HSNR und Zonta Clubs kämpfen mit zwei Events gegen geschlechtsspezifische Gewalt
Mark BolnbachHSNR und Zonta Clubs kämpfen mit zwei Events gegen geschlechtsspezifische Gewalt
Die Hochschule Niederrhein (HSNR) veranstaltet in Zusammenarbeit mit den Zonta Clubs Krefeld zwei Veranstaltungen zum Thema geschlechtsspezifische Gewalt. Anlässlich des Internationalen Tags zur Beseitigung von Gewalt gegen Frauen und Mädchen finden die Events im Rahmen der UN-Women-Kampagne Orange Days statt, die sich für eine Zukunft ohne Gewalt gegen Frauen und Mädchen einsetzt.
Die erste Veranstaltung unter dem Titel "Von Dickpics bis Deepfakes: Digitale Gewalt gegen Frauen erkennen, benennen und bekämpfen" findet am 25. November statt. Kathi Heffe von HateAid wird über aktuelle Entwicklungen und rechtliche Maßnahmen gegen digitale Gewalt sprechen. Die Teilnahme ist kostenlos und steht Betroffenen, Unterstützer:innen und der Öffentlichkeit offen – sowohl vor Ort als auch online. Eine Anmeldung über den bereitgestellten Link ist erforderlich.
Die Veranstaltung findet im Gebäude J, Raum JE09, auf dem Campus Krefeld-Süd statt. Die Türen öffnen um 16:30 Uhr, das Programm beginnt um 17:00 Uhr.
Am darauffolgenden Tag, dem 26. November, startet im Future Work Lab in der Krefelder Innenstadt eine gemeinsame Auftaktveranstaltung, die Kunst und Fachdiskussion verbindet. Ab 17:00 Uhr wird es ein interaktives Podiumsgespräch mit Vertreter:innen zentraler Krefelder Einrichtungen geben. Im Fokus stehen Lösungsansätze und Hilfsangebote für Betroffene geschlechtsspezifischer Gewalt.

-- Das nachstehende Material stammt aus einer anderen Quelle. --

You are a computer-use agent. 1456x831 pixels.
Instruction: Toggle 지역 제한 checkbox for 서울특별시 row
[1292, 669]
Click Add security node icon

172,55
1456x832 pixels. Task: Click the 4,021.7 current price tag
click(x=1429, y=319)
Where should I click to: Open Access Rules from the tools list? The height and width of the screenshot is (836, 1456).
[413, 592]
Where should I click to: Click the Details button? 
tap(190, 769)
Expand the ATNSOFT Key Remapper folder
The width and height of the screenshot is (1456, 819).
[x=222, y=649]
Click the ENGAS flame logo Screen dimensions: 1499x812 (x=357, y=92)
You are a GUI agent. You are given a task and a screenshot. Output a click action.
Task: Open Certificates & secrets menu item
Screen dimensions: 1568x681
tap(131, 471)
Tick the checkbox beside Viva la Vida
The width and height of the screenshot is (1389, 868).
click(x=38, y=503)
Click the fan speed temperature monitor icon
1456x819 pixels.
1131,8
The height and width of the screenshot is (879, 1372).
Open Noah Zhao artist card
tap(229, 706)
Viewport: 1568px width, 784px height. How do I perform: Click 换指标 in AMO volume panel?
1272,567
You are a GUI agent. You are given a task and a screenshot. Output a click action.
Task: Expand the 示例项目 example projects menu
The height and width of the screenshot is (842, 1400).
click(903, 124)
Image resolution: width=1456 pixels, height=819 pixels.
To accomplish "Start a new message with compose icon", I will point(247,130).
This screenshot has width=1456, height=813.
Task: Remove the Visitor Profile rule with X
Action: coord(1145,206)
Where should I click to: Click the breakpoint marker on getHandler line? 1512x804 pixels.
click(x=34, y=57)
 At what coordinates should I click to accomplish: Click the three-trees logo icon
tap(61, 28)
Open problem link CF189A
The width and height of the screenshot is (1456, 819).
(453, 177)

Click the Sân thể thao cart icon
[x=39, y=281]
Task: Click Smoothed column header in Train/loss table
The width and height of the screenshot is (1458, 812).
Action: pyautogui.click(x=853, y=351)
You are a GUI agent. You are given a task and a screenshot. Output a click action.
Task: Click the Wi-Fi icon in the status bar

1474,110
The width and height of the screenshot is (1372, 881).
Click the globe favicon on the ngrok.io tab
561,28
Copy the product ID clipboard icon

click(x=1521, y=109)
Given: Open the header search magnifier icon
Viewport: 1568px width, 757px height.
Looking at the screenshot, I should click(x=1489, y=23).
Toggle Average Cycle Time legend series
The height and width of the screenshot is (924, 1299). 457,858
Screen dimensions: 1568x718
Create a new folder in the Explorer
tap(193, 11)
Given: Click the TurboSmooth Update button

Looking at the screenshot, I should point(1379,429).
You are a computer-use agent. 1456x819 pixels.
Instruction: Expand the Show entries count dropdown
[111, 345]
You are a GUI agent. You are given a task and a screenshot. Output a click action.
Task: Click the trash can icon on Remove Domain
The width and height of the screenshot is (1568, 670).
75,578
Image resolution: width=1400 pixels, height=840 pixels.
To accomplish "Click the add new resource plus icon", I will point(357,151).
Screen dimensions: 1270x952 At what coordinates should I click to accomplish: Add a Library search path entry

Beide Veranstaltungen zielen darauf ab, das Bewusstsein für das Thema zu schärfen und konkrete Maßnahmen gegen geschlechtsspezifische Gewalt anzustoßen. Während die Veranstaltung am 25. November digitale Übergriffe thematisiert, fördert das Event am 26. November den gesellschaftlichen Dialog. Die Organisator:innen hoffen, lokale Unterstützungsnetzwerke zu stärken und langfristige Veränderungen anzuregen.